Re: unresponsive cache and stats with a loaded cache

From: Andres Kroonmaa <andre@dont-contact.us>
Date: Tue, 18 Nov 1997 14:06:38 +0200 (EETDST)

--MimeMultipartBoundary
Content-type: text/plain; charset=US-ASCII
Content-transfer-encoding: 7BIT

> > >> Once I chased the way squid uses its L1/L2 directory structures, and
> > >> it appeared to me that excessive amount of directories slows things
> > >> down quite a bit. I don't recall exactly, but I have an impression that
>
> > >that a configurable number of files (default 512, maybe a little too high)
> > >are written to a directory before going to the next one. Alternating
> > >among all cache_dirs is still done, too.
> >
> > I decided to apply the patch on a real production cache this weekend and
> > have gathered one day of business-hours (08:00h-18:00h) usage data (data
> > has been gathered with my Squid timer patch). The results are quite good
> > if you compare the results of last Friday and today (Monday):
> .
> .
> .
> > open(2)'s for write have dropped from 35ms to 5ms, open(2) for read had
> > dropped from 24ms to 8ms, read(2)'s have dropped from 12ms to 8ms. This
> > all leads to 46.3% idle time, i.e. Squid is waiting in select(2) for
> > something to happen. Waiting for disk I/O (diskr/w+openr/w) has dropped
> > from 68.37% to 25.93%.
>
> A question though - isn't this only going to be useful on a
> new,empty cache (or a cache with only a few files in it).
>
> Given a totally full cache you are still going to get the original
> distribution, aren't you? So for a cache like ours (totall stuffed full
> the whole time) you wouldn't see any real benefit...

 Depends on what you mean by full. There are two distinct meanings for it:
 full by volume, and full by filecount. When you distribute files from start
 on all precreated dirs, then when you reach full by volume, you may have very
 many unfilled dirs and already start to reuse files. If you start filling
 dirs in a row, by the time you reach full by volume, you have used only
 fixed number of dirs, and after starting to reuse files, you operate with
 much smaller number of dirs, even if there are created many more.

 I believe that randomness of allocating files was introduced when there was
 no fixed number of files per dir, then it was the only way to guarantee that
 no single directory had excessive amount of files in it. After fixed dir
 structure was introduced, this behaviour actually became limiting factor, IMHO.

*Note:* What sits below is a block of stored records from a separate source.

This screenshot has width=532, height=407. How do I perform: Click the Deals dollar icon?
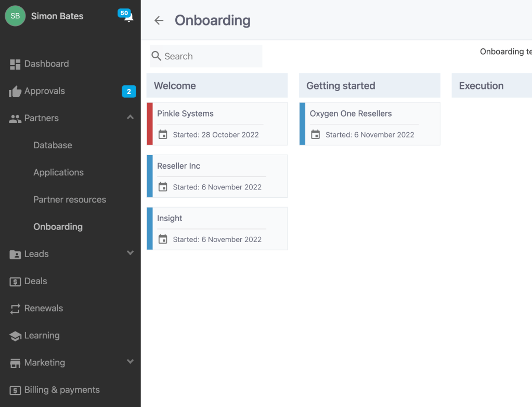pyautogui.click(x=15, y=282)
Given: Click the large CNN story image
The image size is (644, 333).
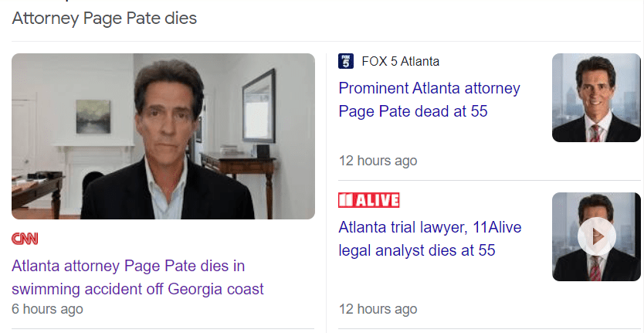Looking at the screenshot, I should (163, 136).
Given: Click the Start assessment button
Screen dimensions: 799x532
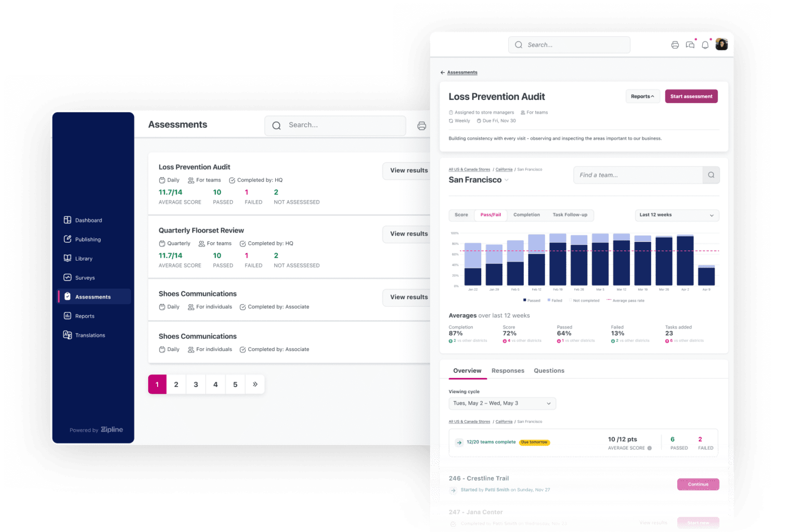Looking at the screenshot, I should (x=691, y=96).
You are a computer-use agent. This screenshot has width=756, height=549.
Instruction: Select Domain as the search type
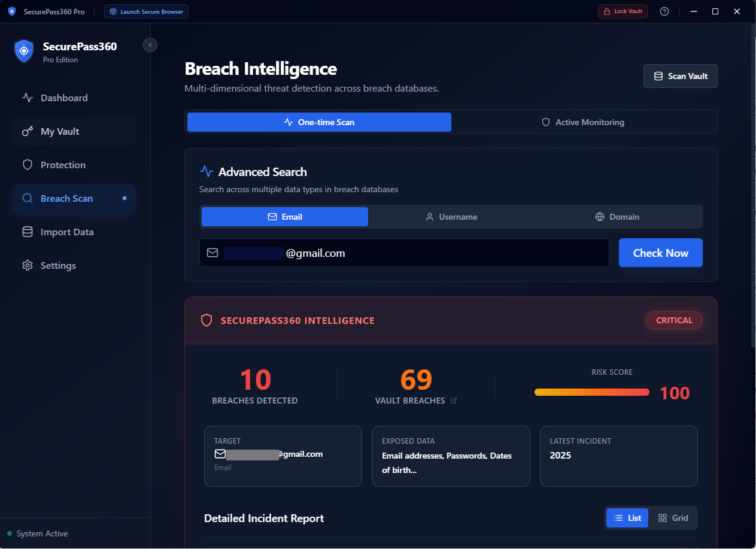click(617, 217)
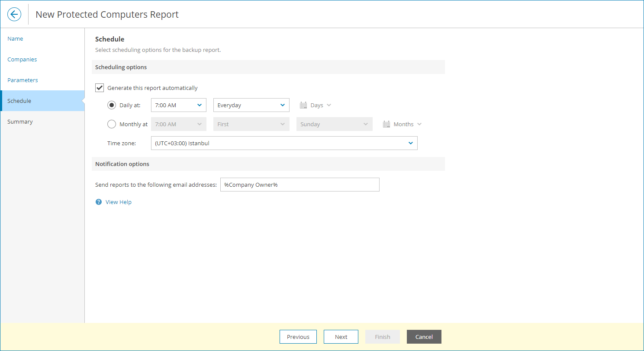Open the 7:00 AM daily time dropdown

pos(178,105)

 Squid currently uses bit-array for fileno allocation. its size is fixed to
 accomodate 2^21 (2M) files. If using always smallest free fileno, and mapping
 this to filename in fixed manner, we have fixed number of dirnames to operate
 with and a feature that if our cache size could hold only some fraction of 2M
 files, we simply don't reach larger dirs, instead, we'll start reusing old
 files. Possibly, we don't need unlinkd at all, instead we just overwrite old
 files with new data. LRU just frees "right" files for us. We'd need to unlink
 only to cleanup very rarely used dirs. We also do not need to create all
 the dirs beforehand, we can create them on the fly as needed. We'd need to only
 in case of empty cache and if average object size in cache drops and we can
 accomodate more objects, in any case, this would be relatively rarely.

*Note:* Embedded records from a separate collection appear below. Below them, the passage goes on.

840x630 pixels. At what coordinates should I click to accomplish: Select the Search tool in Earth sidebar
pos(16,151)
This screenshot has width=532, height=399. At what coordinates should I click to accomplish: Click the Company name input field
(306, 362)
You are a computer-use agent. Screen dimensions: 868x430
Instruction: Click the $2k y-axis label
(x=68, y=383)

 Optimal structure seems to be to take MaxItemsPerDir as function of optimal
 disk block size (making sure that MaxItems fit in single block), create 1 L1
 dir and 1 L2 dir and start working. increment L2 as needed and when reaching
 MaxItemsPerDir then go L1++.
 Simply put, user should provide only no of cache_dirs and disk blocksize,
 everything else is a job for squid.

 Eventually we'd end up lowest numbered dirs to be a hotspot on any cache_dir,
 each L1/L2 dir filled optimally and have minimal no of directories overall,
 which is good for dir caching.

 There not so much problem with the algoritm of mapping fileno to filename,
 rather with the fileno/filename usage pattern from OS-es point of view.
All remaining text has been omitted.